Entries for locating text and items
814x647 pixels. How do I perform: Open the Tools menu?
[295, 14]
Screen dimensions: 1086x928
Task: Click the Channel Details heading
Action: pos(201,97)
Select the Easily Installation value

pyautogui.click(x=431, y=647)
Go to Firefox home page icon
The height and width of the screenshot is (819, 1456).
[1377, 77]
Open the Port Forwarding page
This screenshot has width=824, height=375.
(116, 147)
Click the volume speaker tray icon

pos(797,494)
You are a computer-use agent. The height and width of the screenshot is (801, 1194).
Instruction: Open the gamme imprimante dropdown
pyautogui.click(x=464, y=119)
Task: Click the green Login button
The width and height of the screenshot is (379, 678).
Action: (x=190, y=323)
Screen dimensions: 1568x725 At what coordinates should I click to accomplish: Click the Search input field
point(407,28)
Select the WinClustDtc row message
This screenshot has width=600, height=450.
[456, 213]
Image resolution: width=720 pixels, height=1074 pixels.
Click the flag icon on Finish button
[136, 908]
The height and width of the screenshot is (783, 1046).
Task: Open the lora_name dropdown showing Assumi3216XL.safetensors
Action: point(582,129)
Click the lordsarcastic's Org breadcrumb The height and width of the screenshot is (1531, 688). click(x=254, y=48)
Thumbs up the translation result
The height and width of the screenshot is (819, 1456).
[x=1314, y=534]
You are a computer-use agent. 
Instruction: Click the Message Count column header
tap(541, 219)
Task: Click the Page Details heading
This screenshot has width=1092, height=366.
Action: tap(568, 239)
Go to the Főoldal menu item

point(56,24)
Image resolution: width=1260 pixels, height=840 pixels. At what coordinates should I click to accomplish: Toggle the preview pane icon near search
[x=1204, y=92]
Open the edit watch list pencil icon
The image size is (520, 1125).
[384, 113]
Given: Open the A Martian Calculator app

**Given request:** Can you repeat word for word everything from the line containing "Go to the Főoldal menu item" down to the last line of the entries?

**Right answer:**
Go to the Főoldal menu item

point(56,24)
Image resolution: width=1260 pixels, height=840 pixels. At what coordinates should I click to accomplish: Toggle the preview pane icon near search
[x=1204, y=92]
Open the edit watch list pencil icon
The image size is (520, 1125).
[384, 113]
Given: Open the A Martian Calculator app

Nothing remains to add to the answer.